Problem to work on – Please transcribe exactly, and only, the lines of the data below between the line holding "The width and height of the screenshot is (1560, 950)." and the line holding "Task: Open the Quoten-Format", inclusive.

Data shown –
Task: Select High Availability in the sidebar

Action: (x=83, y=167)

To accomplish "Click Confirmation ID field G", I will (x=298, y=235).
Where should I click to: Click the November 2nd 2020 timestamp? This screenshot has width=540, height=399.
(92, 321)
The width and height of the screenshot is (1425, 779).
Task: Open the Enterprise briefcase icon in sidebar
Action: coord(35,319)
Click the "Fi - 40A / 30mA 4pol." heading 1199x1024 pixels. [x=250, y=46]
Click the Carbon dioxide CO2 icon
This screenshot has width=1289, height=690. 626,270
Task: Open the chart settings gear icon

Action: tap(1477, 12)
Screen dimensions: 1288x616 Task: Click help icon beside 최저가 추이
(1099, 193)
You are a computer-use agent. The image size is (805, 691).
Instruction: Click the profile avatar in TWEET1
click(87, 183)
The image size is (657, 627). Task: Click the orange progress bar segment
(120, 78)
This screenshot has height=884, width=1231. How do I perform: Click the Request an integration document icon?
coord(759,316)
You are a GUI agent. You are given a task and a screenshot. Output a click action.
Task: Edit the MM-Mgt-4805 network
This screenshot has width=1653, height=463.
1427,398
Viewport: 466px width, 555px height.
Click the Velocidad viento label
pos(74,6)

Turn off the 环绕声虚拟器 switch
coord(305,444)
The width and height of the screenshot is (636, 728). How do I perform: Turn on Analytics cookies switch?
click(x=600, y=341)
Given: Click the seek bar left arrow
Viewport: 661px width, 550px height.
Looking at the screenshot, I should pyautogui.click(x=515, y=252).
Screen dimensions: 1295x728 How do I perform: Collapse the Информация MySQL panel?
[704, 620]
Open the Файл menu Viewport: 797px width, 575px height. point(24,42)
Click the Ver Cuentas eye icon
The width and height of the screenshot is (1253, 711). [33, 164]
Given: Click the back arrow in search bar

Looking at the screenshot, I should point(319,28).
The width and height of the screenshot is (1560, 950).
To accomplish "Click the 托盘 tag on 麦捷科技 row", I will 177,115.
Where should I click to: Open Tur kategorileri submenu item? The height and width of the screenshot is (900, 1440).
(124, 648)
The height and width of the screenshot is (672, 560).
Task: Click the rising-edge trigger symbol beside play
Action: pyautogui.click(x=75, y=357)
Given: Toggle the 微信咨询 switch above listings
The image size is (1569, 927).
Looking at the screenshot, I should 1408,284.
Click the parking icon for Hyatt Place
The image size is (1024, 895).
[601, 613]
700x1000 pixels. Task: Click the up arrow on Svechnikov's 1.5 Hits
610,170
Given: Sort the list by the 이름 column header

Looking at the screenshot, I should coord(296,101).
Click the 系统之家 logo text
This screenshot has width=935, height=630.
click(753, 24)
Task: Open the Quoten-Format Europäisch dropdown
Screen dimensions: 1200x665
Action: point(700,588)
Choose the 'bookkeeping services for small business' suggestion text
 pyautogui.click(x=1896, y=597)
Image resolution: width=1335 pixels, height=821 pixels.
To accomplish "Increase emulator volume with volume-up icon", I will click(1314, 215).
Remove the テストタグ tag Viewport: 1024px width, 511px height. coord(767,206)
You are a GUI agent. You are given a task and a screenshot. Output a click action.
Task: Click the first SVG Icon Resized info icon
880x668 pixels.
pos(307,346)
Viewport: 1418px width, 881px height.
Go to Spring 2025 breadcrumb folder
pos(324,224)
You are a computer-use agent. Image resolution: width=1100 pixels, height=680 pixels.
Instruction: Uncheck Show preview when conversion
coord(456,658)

Task output –
The width and height of the screenshot is (1560, 950).
To accomplish "Click the 托盘 tag on 麦捷科技 row", I will 177,115.
Where should I click to: Open Tur kategorileri submenu item? The height and width of the screenshot is (900, 1440).
(124, 648)
The height and width of the screenshot is (672, 560).
Task: Click the rising-edge trigger symbol beside play
Action: pyautogui.click(x=75, y=357)
Given: Toggle the 微信咨询 switch above listings
The image size is (1569, 927).
Looking at the screenshot, I should 1408,284.
Click the parking icon for Hyatt Place
The image size is (1024, 895).
[601, 613]
700x1000 pixels. Task: Click the up arrow on Svechnikov's 1.5 Hits
610,170
Given: Sort the list by the 이름 column header

Looking at the screenshot, I should coord(296,101).
Click the 系统之家 logo text
This screenshot has width=935, height=630.
click(753, 24)
Task: Open the Quoten-Format Europäisch dropdown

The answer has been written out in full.